The US accounts for the majority of visitors to all my various webcomics, which I suppose is to be expected - it seems my work is more widely read overseas than here in Australia. That was a point I tried to impress on the many Australian print based cartoonists at the Supernova Pop Culture Expo late last year. They weren't all that interested in getting their comics online even though they were amazed when I told them how broad my readership was, but that's another story.

What weirds me out though is when I notice a little Australian flag - especially when I hover over it and it reveals that someone in Sydney has checked out my work. Makes me wonder if I've ever been in the same space as that person - like on the same train, or on the same bus, or in the same movie theatre, etc. As you can tell, I seem to have a lot of time for weird thoughts (see the 'walking' entry below, this seems to be when my brain does a lot of rambling of its own!).

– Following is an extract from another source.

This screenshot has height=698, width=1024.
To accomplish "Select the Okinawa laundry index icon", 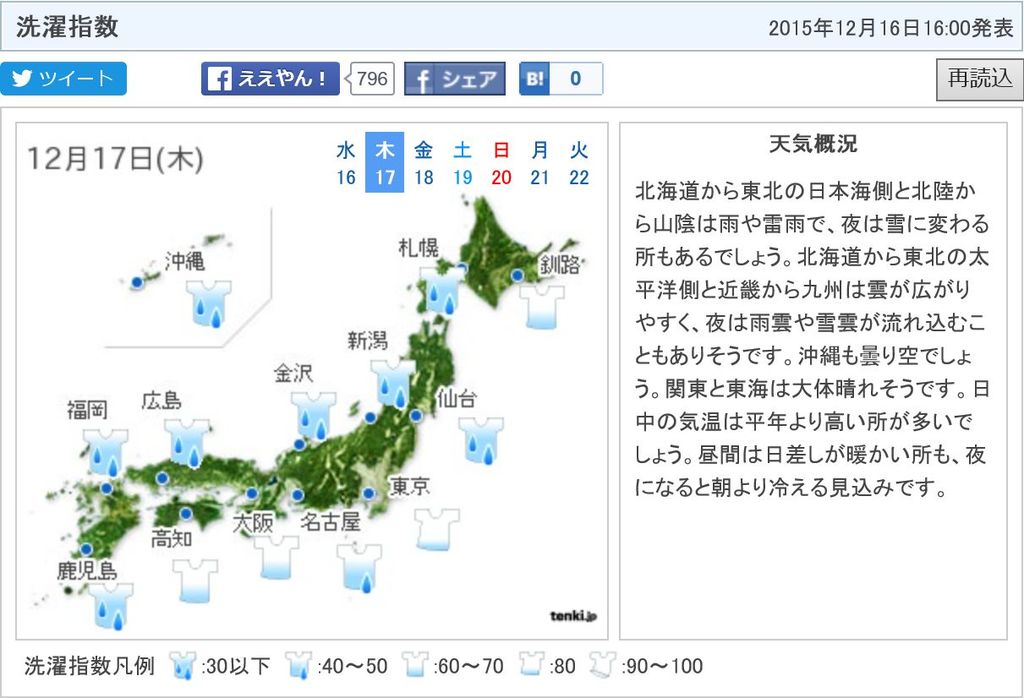I will (209, 302).

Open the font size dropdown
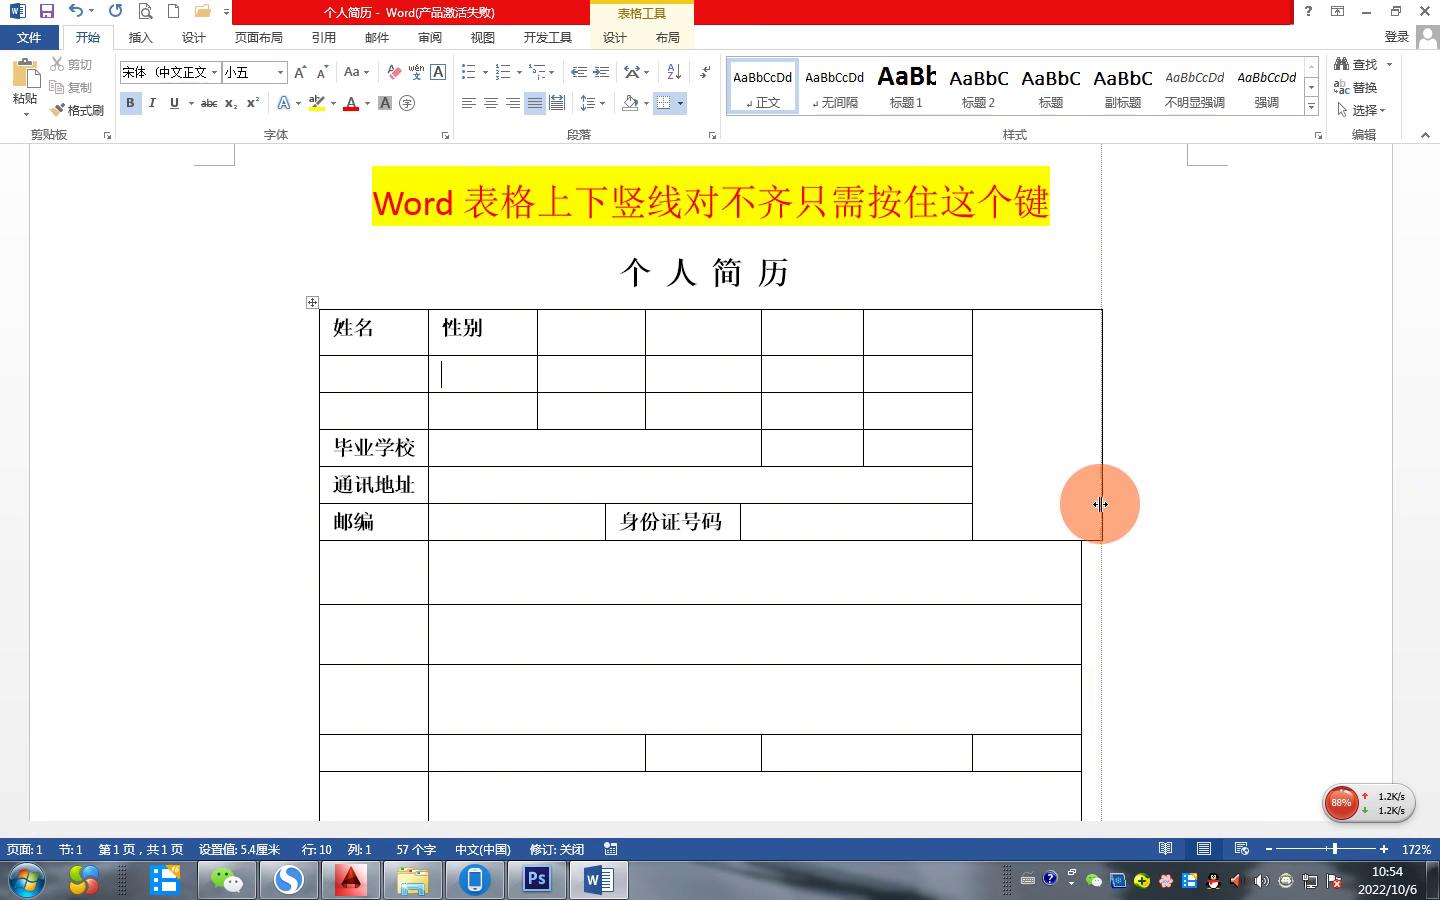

Maybe it's just me but I do find it an intriguing concept. Did they like it, did they hate it? If I was in the same room and they found out I was the guy who did such and such a comic would they let me know what they thought of it? Actually it has happened a couple of times over the last few years, fortunately in all instances it has been positive.

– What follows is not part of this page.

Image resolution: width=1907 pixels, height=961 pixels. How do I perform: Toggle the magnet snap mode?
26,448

Anyway, please don't think I'm spying on you, dear reader. The stats thingy doesn't give me that much to go on anyway and, by and large, I'm really only interested in the number of people visiting my comics. If you do visit any or all of them - thanks!


Walking is good!

Cartooning is a pretty sedentary undertaking, I do a lot of sitting every day - sit, sit, sit - either in front of a drawing board or in front of the computer. Although I do yoga from time to time and play an occasional round of tennis (which is a blast) I find the exercise I love the most is going for a brisk walk. Since I live near a huge park I've got plenty of space to get out and about in. The park is like being in the country, lots of trees, fresh air and it even has a river running through the middle of it. Walking really gets my blood circulating, and stops me from turning into some kind of stooped-over decrepit cartoonist. Just thought I'd share!


Monday, February 06, 2006

Back in the land of the living...

Managed to get myself really sick last week - my health is usually pretty good and I don't get ill all that often, but when I do catch a bug it seems to strike with a vengeance! Whatever it was, it came bundled with a fairly fiery fever and it knocked the stuffing out of me. I knew I was really sick when I couldn't be bothered turning on the computer to check my email and... horrors!... I couldn't even sit at the drawing table. About all I was good for was lying in bed and sleeping or (with a marginal improvement in my condition) lying in front of the TV watching DVDs (Batman Begins, Spidermans 1 & 2 and the Fantastic Four - and, as an aside, I'm glad I gave the FF movie a second chance... I've decided it wasn't a dire as Catwoman, it could've been a lot better but at least they were pitching in the light direction - unlike Catwoman. Yes, I am a geek!)

So I'm actually on a planned break from work now - all of February. My intention all along was to get into some serious writing, drawing and sorting out of my cartooning business model. I will be taking some time to go away as well... I'm not a total workaholic!

To date I've managed to get quite a bit done already although, as usual, I've probably planned to do way too much as well.
My drawing skills and speed seem to have passed through a bit of a barrier since January - depending on the complexity of the art required I can draw and colour a whole page in a day - a few Sundays ago I actually managed two whole pages. That's rather wonderful and somewhat astounding, especially considering it used to take me several days to do a page about five years ago. Ten years ago I guess I'd be lucky to even finish a page, let alone a story. The discipline required by the self-imposed deadlines of (too many) webcomics has certainly been a good taskmaster!